Nombre: DIEGO ABRAHAM APAZA LAURA
Fecha de publicación: 17/12/2025
Junta de examinadores:
| Nombre |
Papel |
|---|---|
| DANIEL KHEDE DOURADO VILLA | Presidente |
| JOSE LEANDRO FELIX SALLES | Examinador Interno |
| KEVIN BRAATHEN DE CARVALHO | Examinador Externo |
| WANDERLEY CARDOSO CELESTE | Examinador Interno |
Sumario: This dissertation presents the design, implementation, and experimental validation of a Model Predictive Control (MPC) framework for trajectory tracking and obstacle avoidance in Unmanned Aerial Vehicles (UAVs) of the quadrotor type. The strategy focuses on safe navigation in dynamic environments. The core of the approach consists of an avoidance mechanism that linearizes the non-convex collision constraints at each step of the prediction horizon using time-varying tangent planes.

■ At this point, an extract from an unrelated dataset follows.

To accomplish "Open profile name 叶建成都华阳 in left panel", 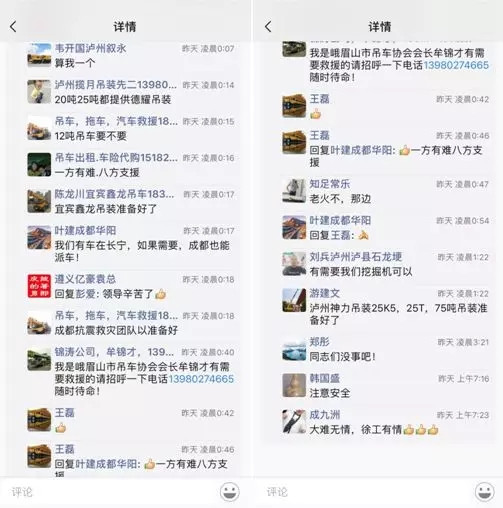I will (x=85, y=230).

This allows the optimization problem to be efficiently formulated and solved as a standard Quadratic Program (QP). To enhance robustness and ensure solver feasibility in highly constrained scenarios or in the presence of disturbances, the optimization problem incorporates flexible constraints. This technique uses slack variables to allow temporary violations of safety zones at a high penalty cost, ensuring a feasible solution is always found. The controller was implemented in MATLAB and executed on a ground station, communicating with the UAV in real-time (30 Hz) via the Robot Operating System (ROS). Validation experiments were conducted using a real quadrotor (Parrot Bebop 2), whose pose was provided by a motion capture system (OptiTrack). Test scenarios included trajectory tracking and setpoint regulation in the presence of multiple static and dynamic obstacles (Pioneer 3-DX ground robots). The results demonstrate that the proposed system enables the UAV to navigate efficiently and smoothly, anticipating and executing safe evasive maneuvers. The successful completion of all experimental scenarios validates the effectiveness and reliability of the approach for safe operation in complex environments.